WRITTEN PROBLEM 1: In the auction article, explain why prices climbed so high even though most of the objects came from a country home, down to its pots and pans.
WRITTEN PROBLEM 2:
Answer from the auction article:
(a) How many registered bidders took part?
(b) How much did the first sale of Saint Laurent and Berge's treasures raise, and in what month?
(c) What price did the Fernand Leger gouache fetch?
WRITTEN PROBLEM 3: Resume the article about the Saint Laurent and Berge auction and write the next few sentences.

TEXT SEGMENT:
Buyers from Asia purchased all but one of the top 10 priciest items at the sale of the last belongings of late couturier Yves Saint Laurent and his partner Pierre Berge, Christie's said Friday.

As the four-day sale wound up, the auction house said that though only five percent of the bidders were from Asia, they accounted for 32 percent of the total raised at the auction -- which fetched 8.99 million euros (US$13.3 million).

Countries concerned were China, Japan, Hong Kong, Singapore and Taiwan, said Christie's, which refused to identify buyers.

Buyers from those countries bought nine of the most expensive items, from a pair of rare 19th century ball armchairs that fetched 241,000 euros to a 91,000-euro chandelier, and including a Fernand Leger gouache, at 181,000 euros (US$269,000).

"It seems Saint Laurent is a very strong presence in Asia," said an official who asked not to be named.

The four-day auction, held inside a plush theatre off the Champs Elysees boulevard, involved some 30 auctioneers and more than 1,200 registered bidders.

Most of the 1,180 objects up for grabs were from the pair's country hideaway on the Normandy coast, including even its pots and pans. But the YSL mystique sent prices through the ceiling, with a total 98 percent of lots finding buyers.

The first sale of treasures belonging to Saint Laurent and his companion, Pierre Berge, raised more than 370 million euros in February in one of the biggest auctions Paris has seen.

[Word and element pointing entries]
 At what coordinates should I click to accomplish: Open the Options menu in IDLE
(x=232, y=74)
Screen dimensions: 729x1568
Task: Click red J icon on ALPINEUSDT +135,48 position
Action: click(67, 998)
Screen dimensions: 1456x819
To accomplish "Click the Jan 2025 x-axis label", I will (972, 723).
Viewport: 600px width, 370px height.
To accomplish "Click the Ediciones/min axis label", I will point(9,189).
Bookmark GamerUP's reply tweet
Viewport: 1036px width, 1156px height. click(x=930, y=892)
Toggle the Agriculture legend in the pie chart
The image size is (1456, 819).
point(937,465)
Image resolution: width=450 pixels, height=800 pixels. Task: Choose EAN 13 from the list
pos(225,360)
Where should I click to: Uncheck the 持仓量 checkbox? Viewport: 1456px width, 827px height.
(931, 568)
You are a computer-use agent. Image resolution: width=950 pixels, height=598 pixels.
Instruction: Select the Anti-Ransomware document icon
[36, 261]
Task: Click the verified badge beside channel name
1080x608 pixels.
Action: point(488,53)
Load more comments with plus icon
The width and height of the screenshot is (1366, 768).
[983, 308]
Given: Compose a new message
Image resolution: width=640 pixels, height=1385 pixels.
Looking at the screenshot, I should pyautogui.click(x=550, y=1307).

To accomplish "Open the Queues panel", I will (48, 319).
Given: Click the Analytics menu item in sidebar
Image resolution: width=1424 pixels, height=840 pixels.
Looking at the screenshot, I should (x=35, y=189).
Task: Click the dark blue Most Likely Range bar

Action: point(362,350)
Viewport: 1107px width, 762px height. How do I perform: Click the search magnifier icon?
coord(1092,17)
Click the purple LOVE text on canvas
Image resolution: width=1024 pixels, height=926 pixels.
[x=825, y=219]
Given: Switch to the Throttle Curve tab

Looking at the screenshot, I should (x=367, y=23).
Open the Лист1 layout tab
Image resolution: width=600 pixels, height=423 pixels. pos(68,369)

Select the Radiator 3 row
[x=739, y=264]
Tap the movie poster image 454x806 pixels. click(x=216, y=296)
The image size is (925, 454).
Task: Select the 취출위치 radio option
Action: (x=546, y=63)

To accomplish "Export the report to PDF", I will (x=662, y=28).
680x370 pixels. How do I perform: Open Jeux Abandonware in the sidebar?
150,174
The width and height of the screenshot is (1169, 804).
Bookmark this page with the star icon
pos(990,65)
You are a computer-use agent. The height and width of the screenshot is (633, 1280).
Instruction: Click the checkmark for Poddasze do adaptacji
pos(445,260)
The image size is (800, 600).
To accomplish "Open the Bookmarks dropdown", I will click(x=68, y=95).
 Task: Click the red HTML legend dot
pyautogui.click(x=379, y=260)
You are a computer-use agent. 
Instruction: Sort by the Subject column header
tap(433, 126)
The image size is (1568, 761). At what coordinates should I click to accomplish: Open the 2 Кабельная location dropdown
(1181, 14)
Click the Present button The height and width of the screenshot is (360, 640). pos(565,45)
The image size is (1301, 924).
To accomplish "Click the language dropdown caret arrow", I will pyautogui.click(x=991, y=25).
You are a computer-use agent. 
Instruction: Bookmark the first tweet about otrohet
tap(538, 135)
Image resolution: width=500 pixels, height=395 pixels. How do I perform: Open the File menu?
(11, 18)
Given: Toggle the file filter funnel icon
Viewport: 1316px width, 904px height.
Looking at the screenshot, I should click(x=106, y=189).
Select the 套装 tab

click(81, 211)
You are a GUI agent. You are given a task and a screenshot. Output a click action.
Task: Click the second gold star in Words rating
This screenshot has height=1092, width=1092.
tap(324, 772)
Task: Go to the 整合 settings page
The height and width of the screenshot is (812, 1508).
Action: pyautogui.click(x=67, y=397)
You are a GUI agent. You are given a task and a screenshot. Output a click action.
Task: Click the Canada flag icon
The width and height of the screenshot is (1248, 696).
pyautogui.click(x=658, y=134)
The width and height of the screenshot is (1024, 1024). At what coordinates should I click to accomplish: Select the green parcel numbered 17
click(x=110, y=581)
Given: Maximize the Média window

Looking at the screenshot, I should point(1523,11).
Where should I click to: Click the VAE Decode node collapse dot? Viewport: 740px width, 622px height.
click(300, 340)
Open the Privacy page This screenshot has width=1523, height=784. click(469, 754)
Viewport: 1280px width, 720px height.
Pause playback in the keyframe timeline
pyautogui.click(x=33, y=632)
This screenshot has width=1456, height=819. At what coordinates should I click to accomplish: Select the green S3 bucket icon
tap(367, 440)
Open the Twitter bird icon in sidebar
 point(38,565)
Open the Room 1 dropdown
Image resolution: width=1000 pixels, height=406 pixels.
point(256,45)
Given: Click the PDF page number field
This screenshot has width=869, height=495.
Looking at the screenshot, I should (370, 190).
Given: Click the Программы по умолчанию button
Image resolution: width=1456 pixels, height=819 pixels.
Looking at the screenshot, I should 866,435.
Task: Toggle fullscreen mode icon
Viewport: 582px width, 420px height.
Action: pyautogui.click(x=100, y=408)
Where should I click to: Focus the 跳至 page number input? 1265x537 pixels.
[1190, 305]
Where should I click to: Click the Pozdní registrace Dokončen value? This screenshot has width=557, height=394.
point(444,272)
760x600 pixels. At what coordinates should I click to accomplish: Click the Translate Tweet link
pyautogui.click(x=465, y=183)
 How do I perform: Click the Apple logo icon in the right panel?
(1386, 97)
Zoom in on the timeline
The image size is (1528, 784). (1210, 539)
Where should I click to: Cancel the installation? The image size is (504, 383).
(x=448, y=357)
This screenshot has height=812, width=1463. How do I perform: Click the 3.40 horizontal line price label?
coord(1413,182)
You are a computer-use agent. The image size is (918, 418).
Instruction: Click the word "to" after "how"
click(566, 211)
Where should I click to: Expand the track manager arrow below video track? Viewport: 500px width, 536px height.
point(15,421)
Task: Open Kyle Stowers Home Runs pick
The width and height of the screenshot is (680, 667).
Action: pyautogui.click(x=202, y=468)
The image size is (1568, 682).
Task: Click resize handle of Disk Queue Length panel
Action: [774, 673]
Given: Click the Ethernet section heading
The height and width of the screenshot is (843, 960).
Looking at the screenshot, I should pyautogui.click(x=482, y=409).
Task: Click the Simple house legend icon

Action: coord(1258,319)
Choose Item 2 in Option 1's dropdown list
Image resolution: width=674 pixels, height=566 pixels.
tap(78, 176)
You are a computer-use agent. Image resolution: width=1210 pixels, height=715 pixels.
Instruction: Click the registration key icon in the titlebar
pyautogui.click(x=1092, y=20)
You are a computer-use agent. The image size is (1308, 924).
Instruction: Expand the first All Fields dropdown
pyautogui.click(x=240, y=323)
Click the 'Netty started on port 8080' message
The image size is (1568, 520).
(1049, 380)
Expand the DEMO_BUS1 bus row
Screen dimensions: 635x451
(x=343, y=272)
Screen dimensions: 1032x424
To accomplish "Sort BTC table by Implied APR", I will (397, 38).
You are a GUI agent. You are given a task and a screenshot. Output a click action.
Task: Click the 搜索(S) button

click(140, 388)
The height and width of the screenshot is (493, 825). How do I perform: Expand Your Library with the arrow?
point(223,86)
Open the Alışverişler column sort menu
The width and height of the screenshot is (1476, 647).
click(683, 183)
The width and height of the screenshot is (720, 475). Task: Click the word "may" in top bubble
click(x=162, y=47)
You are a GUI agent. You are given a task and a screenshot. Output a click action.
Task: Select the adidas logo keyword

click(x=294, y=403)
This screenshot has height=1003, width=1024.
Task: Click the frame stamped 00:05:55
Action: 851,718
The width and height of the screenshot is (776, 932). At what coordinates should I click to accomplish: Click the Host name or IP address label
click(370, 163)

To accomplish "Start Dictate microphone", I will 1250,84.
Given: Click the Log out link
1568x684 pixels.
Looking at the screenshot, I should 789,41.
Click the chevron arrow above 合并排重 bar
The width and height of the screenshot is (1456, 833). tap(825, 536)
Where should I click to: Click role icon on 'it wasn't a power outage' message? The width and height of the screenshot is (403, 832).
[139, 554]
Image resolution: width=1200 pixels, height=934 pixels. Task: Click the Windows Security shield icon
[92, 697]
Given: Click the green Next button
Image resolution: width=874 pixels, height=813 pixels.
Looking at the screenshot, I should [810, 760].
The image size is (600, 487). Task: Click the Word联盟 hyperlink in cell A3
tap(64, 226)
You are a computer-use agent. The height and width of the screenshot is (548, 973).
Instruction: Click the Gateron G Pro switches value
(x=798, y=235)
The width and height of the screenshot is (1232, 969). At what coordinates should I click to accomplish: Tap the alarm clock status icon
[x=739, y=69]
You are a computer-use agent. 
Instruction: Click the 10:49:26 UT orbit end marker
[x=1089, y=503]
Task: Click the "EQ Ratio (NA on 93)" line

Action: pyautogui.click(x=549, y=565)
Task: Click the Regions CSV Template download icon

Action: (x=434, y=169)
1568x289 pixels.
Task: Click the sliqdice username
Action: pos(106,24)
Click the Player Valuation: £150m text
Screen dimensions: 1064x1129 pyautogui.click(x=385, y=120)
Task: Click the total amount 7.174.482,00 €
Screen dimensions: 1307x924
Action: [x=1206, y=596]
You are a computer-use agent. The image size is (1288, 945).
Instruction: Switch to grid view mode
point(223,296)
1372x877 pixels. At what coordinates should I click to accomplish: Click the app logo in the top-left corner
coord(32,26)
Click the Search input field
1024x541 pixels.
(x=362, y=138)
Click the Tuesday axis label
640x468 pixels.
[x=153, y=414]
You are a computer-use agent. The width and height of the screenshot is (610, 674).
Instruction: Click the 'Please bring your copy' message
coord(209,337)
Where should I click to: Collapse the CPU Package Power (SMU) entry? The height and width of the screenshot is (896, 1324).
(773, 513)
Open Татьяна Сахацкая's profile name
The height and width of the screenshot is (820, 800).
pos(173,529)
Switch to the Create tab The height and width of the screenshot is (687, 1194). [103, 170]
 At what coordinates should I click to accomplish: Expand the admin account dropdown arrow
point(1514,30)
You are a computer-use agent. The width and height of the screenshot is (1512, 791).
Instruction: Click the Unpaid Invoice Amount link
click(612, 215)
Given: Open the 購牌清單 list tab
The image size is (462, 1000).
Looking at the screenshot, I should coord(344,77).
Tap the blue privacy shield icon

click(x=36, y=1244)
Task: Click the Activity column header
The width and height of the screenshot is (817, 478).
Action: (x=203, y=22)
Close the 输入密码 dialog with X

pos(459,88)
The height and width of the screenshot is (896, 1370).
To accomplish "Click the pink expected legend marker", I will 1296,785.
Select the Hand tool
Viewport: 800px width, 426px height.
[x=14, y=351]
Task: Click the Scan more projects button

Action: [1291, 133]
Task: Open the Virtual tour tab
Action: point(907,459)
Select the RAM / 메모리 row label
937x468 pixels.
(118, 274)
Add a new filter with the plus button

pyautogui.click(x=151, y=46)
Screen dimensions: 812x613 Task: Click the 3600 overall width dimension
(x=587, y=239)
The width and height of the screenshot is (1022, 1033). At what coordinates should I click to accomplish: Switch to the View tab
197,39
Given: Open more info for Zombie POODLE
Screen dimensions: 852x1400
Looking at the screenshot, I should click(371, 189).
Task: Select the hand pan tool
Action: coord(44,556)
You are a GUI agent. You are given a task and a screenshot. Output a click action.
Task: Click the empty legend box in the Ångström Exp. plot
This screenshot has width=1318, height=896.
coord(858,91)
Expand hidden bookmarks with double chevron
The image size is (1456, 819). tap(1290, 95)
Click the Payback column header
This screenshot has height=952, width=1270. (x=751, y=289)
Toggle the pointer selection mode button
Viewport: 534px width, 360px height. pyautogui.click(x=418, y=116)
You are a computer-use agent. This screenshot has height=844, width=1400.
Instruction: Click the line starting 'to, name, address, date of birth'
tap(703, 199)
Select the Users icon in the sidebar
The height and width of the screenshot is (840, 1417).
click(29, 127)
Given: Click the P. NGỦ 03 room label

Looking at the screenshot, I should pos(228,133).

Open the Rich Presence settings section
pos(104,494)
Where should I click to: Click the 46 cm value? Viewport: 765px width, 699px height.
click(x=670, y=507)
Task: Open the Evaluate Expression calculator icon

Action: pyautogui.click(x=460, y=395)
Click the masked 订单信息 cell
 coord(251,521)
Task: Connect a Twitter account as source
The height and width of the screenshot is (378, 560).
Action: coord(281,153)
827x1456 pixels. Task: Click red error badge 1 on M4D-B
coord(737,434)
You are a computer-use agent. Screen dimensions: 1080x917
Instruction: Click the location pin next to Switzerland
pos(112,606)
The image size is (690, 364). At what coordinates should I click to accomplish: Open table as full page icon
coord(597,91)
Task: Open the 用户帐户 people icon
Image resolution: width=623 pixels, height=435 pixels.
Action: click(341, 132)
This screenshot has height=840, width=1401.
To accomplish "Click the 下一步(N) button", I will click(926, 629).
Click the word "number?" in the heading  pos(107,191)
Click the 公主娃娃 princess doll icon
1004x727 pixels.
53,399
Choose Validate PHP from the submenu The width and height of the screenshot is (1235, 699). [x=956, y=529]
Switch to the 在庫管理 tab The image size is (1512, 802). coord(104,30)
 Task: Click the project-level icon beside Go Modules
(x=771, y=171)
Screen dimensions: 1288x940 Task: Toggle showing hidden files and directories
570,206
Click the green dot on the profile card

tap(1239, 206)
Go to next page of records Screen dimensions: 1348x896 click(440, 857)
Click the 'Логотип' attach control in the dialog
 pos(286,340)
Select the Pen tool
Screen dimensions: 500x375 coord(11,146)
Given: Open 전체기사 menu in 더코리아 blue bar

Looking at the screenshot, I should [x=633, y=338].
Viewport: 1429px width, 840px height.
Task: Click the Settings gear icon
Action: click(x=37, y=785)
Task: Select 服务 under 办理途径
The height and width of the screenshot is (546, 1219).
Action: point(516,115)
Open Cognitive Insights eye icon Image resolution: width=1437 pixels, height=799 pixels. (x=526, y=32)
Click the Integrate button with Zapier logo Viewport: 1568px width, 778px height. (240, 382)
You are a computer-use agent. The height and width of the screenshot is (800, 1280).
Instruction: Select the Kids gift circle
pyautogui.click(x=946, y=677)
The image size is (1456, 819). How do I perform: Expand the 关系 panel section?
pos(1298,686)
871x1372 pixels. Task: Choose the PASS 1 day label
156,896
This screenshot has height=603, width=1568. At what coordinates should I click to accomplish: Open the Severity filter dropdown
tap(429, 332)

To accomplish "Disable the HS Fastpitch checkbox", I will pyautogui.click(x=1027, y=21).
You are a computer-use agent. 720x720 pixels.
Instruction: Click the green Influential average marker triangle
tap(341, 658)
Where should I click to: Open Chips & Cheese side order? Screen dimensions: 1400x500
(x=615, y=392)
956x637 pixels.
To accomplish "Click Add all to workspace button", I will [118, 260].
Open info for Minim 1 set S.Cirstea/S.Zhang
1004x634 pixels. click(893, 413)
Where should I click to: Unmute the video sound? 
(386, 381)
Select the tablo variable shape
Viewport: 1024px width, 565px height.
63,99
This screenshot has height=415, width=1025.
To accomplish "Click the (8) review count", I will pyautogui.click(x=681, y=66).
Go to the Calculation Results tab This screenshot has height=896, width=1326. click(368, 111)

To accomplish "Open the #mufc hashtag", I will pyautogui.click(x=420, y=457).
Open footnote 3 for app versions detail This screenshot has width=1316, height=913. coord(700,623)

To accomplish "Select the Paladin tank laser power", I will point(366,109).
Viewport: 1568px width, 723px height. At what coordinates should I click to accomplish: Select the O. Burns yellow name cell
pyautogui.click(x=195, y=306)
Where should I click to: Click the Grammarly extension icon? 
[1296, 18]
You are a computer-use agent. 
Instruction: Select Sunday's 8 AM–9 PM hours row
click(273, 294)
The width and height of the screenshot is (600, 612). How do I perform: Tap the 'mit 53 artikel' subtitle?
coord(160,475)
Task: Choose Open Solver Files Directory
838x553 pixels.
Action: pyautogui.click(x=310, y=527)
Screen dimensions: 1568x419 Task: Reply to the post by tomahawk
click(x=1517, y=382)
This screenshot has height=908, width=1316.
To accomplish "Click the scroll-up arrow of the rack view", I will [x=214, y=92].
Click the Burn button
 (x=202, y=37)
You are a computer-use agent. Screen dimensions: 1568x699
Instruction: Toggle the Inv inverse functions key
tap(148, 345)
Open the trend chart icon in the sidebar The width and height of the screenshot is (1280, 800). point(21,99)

TASK RESULT 1: The article credits the YSL mystique, which sent prices through the ceiling. As a result, 98 percent of the lots found buyers.

TASK RESULT 2:
(a) More than 1,200.
(b) More than 370 million euros, in February.
(c) 181,000 euros (US$269,000).

TASK RESULT 3:
Christie's had estimated the second sale would rake in between 3 and 4 million euros, with all the proceeds going to an AIDS research charity.

The November 17-20 auction featured almost 1,200 works that used to decorate various properties owned by the couple, including Chateau Gabriel, a 19th-century Normandy country house.

Among the objects that saw heavy bidding were a pair of armchairs, made at the start of the 19th century, which were valued at between 6,000-8,000 euros and eventually sold for 241,000 euros.

Another unexpected hit was an umbrella holder, which used to stand at the entrance to Saint Laurent and Berge's Paris apartment. It was valued at between 300 and 500 euros, but sold for 109,000 euros.

Saint Laurent and Berge built up one of the world's biggest and most important private art collections over some five decades but Berge decided to sell it all after Saint Laurent died last year.

It was nonetheless a far smaller sale than the February auction of the pair's valuable 700-item art collection, a record-smashing affair dubbed the sale of the century which netted 342 million euros (US$491 million).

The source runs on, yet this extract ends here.